How large can a column of the data type POINT
be: 10 bytes, 100 bytes, 1k, 10k? No… think Enterprise! PHP will allocate 4GB of RAM if you use the Prepared Statements of ext/mysqli and the MySQL Client Library (AKA libmysql) to fetch a POINT
column. Of course, the MySQL native driver for PHP (mysqlnd) does better!
To understand why ext/mysqli can allocate up to 4 GB of RAM to fetch a POINT
column we need to have a look at the MySQL C API. PHP itself is written in C and in a way ext/mysqli is just a plain vanilla C API client application. The C API is provided by the MySQL Client Library which has been called "libmysql" in the past. The MySQL Client Library implements the MySQL Client Server Protocol. The MySQL native driver for PHP (mysqlnd) is an alternative implementation of the MySQL Client Server Protocol and it is part of PHP source code as of PHP 5.3. If that is a new to you, please have a look at the PHP manual.

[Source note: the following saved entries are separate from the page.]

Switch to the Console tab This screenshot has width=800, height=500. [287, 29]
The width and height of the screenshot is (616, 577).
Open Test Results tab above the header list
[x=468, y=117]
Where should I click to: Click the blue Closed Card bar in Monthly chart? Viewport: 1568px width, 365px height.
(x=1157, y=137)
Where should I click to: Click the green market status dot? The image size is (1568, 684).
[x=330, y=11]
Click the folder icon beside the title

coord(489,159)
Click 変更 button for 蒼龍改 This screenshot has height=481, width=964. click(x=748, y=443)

Prepared statements fill result buffers allocated by the client
On the level of the C API, prepared statements return data, for example from SELECT
statements, in result buffers. The result buffers need to be allocated and managed by the client.
Some clients know exactly what data to expect from a SQL query because they know the types of the columns and what data to expect. This knowledge help to allocate appropriate buffers. Other clients, like ext/mysqli, do not have this knowledge. PHP’s ext/mysqli will see that you prepare SELECT id FROM test
but it does not know what type column id
is or what values you store in it. Therefore, ext/mysqli uses some tricks to make an educated guess.
Note, that the guessing game will only happen if you use the MySQL Client Library. With mysqlnd things are different. All of the following applies to the MySQL Client Library, not to mysqlnd.
Metadata guessing game
The educates guess that is made by PHP’s ext/mysqli is based on inspecting the MySQL C API data structure MYSQL_STMT. A MYSQL_STMT structure represents a prepared statement. The MySQL manual notes: The MYSQL_STMT structure has no members that are intended for application use. . Pffft… every since ext/mysqli does access MYSQL_STMT structure members directly.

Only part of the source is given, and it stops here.